Skip Brittenham went alone with my guide of yesterday, Matthieu Cosson. They went straight for the milkfish. Skip had seven take his fly, fought two to the boat and landed one. Despite my long desire to catch one of these remarkable fish, my luck with them hasn’t been good. This is an incredible accomplishment and I am stoked for Skip!
Steve Fitzsimons and I met in 2013 when he was a guest on one of my hosted Amazon trips. Steve’s been enjoying catching the weird fish this week so today we went on a hardcore species hunt. My favorite thing to do.
Species hunts at Farquhar start with a dredge (a heavy fly on bottom in deep water). I dredge with my Winston Boron III 12-weight matched with the line I helped design for Scientific Anglers, the Sonar Big Water Taper Max Sink. This line sinks faster than a bowling ball and most importantly has a 100lb core. Attached I use a straight piece of 100lb mono for leader. Grouper, snapper and giant wrasse (to mention a few) pull so hard it’s ridiculous. Yet if you let them run they bury you in the rocks and coral leaving you with weak knees. Instead I bare down with brute “Currier” strength and don’t allow them an inch.
Our first stop led to some shoulder dislocating tugs. I sank a big black fly down deep and went to work. I landed a blue colored African brown marbled grouper and this gorgeous yellow-edged lyretail.
We dredged a few more spots and I picked up two brown colored African grouper but all in all the bottom feeders of the sea weren’t feeding heavily. Nick suggested we move to the deeper flats to look for giant trevally and perhaps a Napoleon wrasse – a fish not yet on my list.
The flat is called Napoleon Dynamite. The depth is about six feet and mostly covered in sand. The area is dotted with coral heads and turtle grass attracting many species of fish. Steve got a quick but unsuccessful shot at a nice size GT. I smashed up this honker of a blue spangled emperor along with a few humphead snappers.

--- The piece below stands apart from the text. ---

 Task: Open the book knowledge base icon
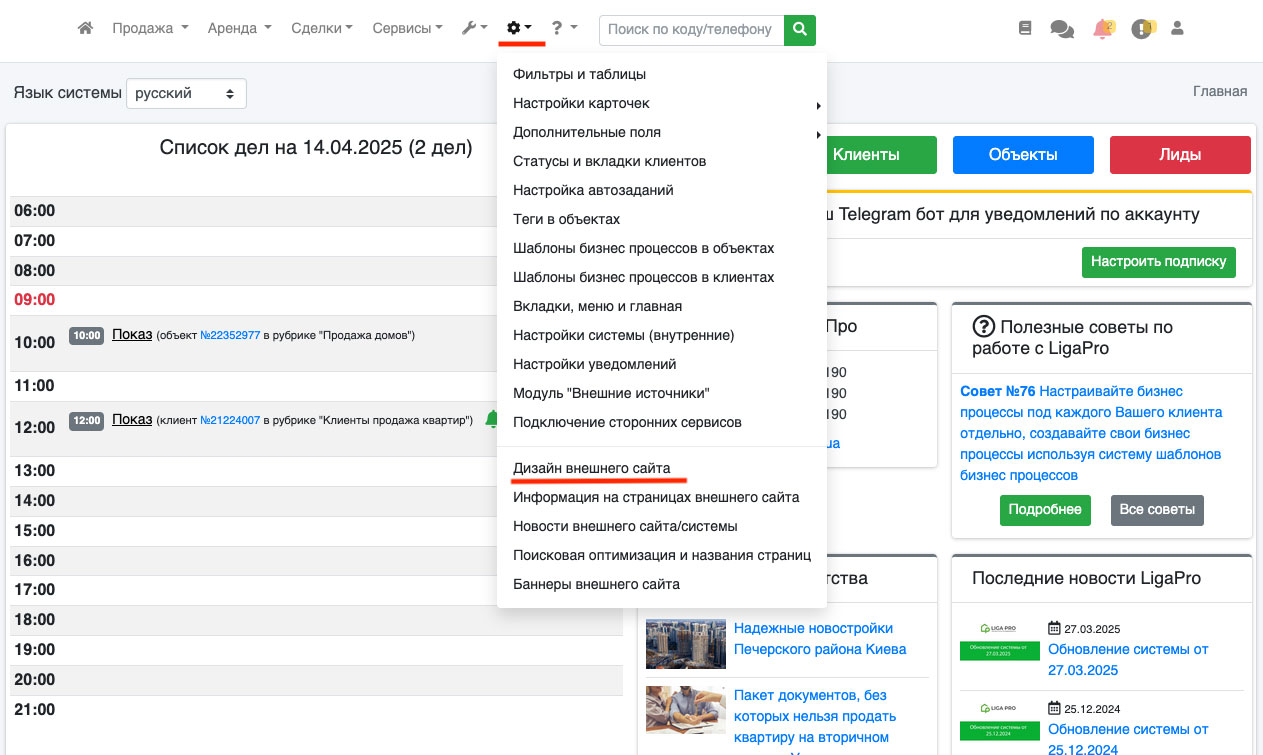(1024, 29)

Next, a life fact of an aging body, I sprained my stripping shoulder. Basically, if you ever sprained your ankle and thought you were doomed only to walk it back to normal ten minutes later, this is what happened to my left shoulder. I was still casting but striping like a gimp. Naturally a Napoleon wrasse of Volkswagen proportions engulfed my fly. I hooked him good but when it came to putting a halt to his run, my shoulder gave in. The Napoleon buried me in the coral and broke my 100lb leader like it was 7X. Redemption however came in the form of this pouty faced African marbled grouper.
The drift across Napoleon Dynamite went for an hour and Steve and I caught bohar snappers, yellowlip emperor, longnose emperor, bigeye trevally and probably more I can’t think of. It was a sensational session and the species were racking up.

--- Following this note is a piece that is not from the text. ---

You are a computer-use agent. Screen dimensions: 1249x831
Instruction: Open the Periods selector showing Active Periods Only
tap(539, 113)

After lunch the ocean flats were perfect to hunt big trevally, bumphead parrots and triggerfish. The area wasn’t huge so I hung back and let Steve wade with Nick. Soon I found myself wading away from the breaking waves of the ocean to the dead calm heated waters on a waist deep flat. I added a bluefin trevally, honeycomb grouper, needle scale queenfish and a bluespotted grouper to the day’s list.
I caught a heap of cool fish. They never stopped coming. The highlight was casting to Titan triggerfish (also known as mustache triggers). These guys have proved to be the most finicky fish this week and when you do get one to eat your fly they’re hard to hook. But persistence always prevails and I landed this dazzling one just for fun.

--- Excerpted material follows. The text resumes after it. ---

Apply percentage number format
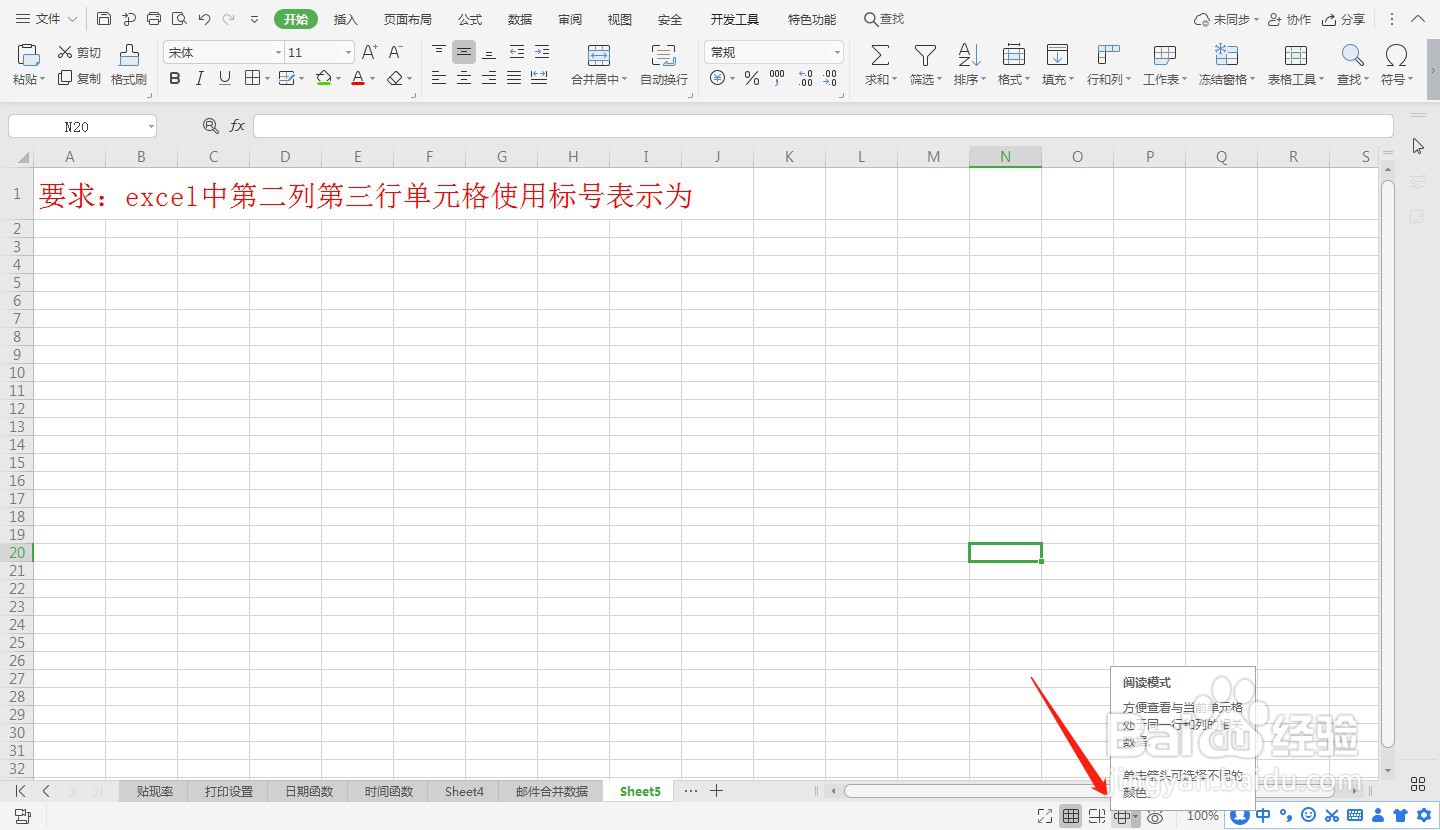 click(751, 78)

My highlight was a lemon shark I had no business casting too while wading, especially by myself. I was just wrapping things up. My fishing had slowed and in the distance I could see Steve and Nick returning to the boat. I was about a ¼ of a mile away. Then I saw a shark dorsal coming down the flat toward me.
“Sweet”, I thought to myself. I’ll hook this shark and the boys will arrive to help me land it. The shark reached my casting range and I launched. I stripped my fly to scurry away from him as he approached and in a scary-effortless move he devoured it and he was on. When he felt the hook he exploded and the once thought to be 4ft long shark was closer to 6ft.
Sharks fight you on the flats like in a heavyweight match. They put on an awesome fight. So much that it annoys me when anglers avoid them rather than cast. By now I had my hands full and I began hollering and waving my hat to the guys.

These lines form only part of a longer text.